Statute-Specific Performance

§101

8.7%

-31.3% vs TC avg

§103

86.1%

+46.1% vs TC avg

§102

2.5%

-37.5% vs TC avg

§112

1.4%

-38.6% vs TC avg

Black line = Tech Center average estimate • Based on career data from 298 resolved cases

Office Action

§103

DETAILED ACTION
Notice of Pre-AIA  or AIA  Status
The present application, filed on or after March 16, 2013, is being examined under the first inventor to file provisions of the AIA .

Continued Examination Under 37 CFR 1.114
A request for continued examination under 37 CFR 1.114, including the fee set forth in 37 CFR 1.17(e), was filed in this application after final rejection.  Since this application is eligible for continued examination under 37 CFR 1.114, and the fee set forth in 37 CFR 1.17(e) has been timely paid, the finality of the previous Office action has been withdrawn pursuant to 37 CFR 1.114.  Applicant's submission filed on February 23, 2026 has been entered.
 
Response to Amendment
	This Office Action has been issued in response to Applicant’s Communication of amended application S/N 18/791,022 filed on January 26, 2026. Claims 1 to 18 are currently pending with the application.
 
Claim Rejections - 35 USC § 103
In the event the determination of the status of the application as subject to AIA  35 U.S.C. 102 and 103 (or as subject to pre-AIA  35 U.S.C. 102 and 103) is incorrect, any correction of the statutory basis (i.e., changing from AIA  to pre-AIA ) for the rejection will not be considered a new ground of rejection if the prior art relied upon, and the rationale supporting the rejection, would be the same under either status.  
The following is a quotation of 35 U.S.C. 103 which forms the basis for all obviousness rejections set forth in this Office action:
A patent for a claimed invention may not be obtained, notwithstanding that the claimed invention is not identically disclosed as set forth in section 102, if the differences between the claimed invention and the prior art are such that the claimed invention as a whole would have been obvious before the effective filing date of the claimed invention to a person having ordinary skill in the art to which the claimed invention pertains. Patentability shall not be negated by the manner in which the invention was made.

> [Available data]:
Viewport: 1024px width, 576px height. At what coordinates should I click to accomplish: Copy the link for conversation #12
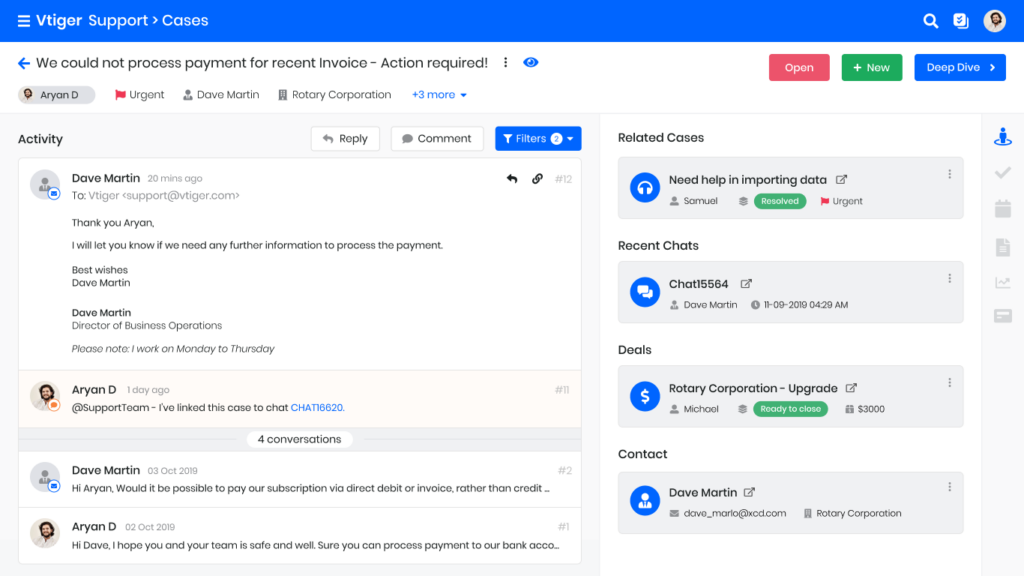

> [Required tasks]:
- 1) Using the patent office action above, answer these:
(a) What percentage is listed for §103, and how does it compare with the Tech Center average?
(b) How many resolved cases is the statute-specific performance based on?
(c) Which claims are currently pending with the application?
- 2) Continue the patent office action above, starting after its last sentence.
The data shown above is not needed.

> [Results of the exercise]:
- 1)
(a) 86.1%, which is +46.1% vs the Tech Center average.
(b) 298 resolved cases.
(c) Claims 1 to 18.

- 2)
Claims 1 to 8, 11, 12, and 14 to 18 are rejected under 35 U.S.C. 103 as being unpatentable over Huang et al. (U.S. Publication No. 2024/0282294) hereinafter Huang, in view of Labbé (U.S. Publication No. 2023/0113072), in view of Kumari et al. (U.S. Publication No. 2024/0185588) hereinafter Kumari, in view of CHOWDHURY et al. (U.S. Publication No. 2025/0284748) hereinafter Chowdhury, and further in view of Brown et al. (U.S. Publication No. 2020/0174733) hereinafter Brown.
	As to claim 1:
	Huang discloses:
A method performed at a computing system having one or more processors and memory, the method comprising: 
receiving a request to identify a set of media items for playback to a user [Paragraph 0033 teaches a user can provide a query for a particular type of music, with the user input component; Paragraph 0068 teaches obtaining a query indicating a desired type of audio content]; 
providing information about the request to a diffusion model (DM) component [Paragraph 0033 teaches a representation of the query is provided to a machine-learned diffusion model; Paragraph 0063 teaches the input can be fed to the machine learned generation model, which is a diffusion model]. 
Huang does not appear to expressly disclose a diffusion model (DM) that is trained to generate a set of vectors; generating, using the DM, through a process of diffusion, a set of vectors corresponding to the information about the request; selecting one or more vectors, from the set of vectors corresponding to the information about the request; providing the one or more vectors to a nearest neighbor (NN) component different from the DM; mapping, using the NN component, the one or more vectors to one or more respective uniform resource identifiers (URIs) corresponding to one or more respective media items; and playing back, using at least one of the URIs, at least one of the one or more respective media items.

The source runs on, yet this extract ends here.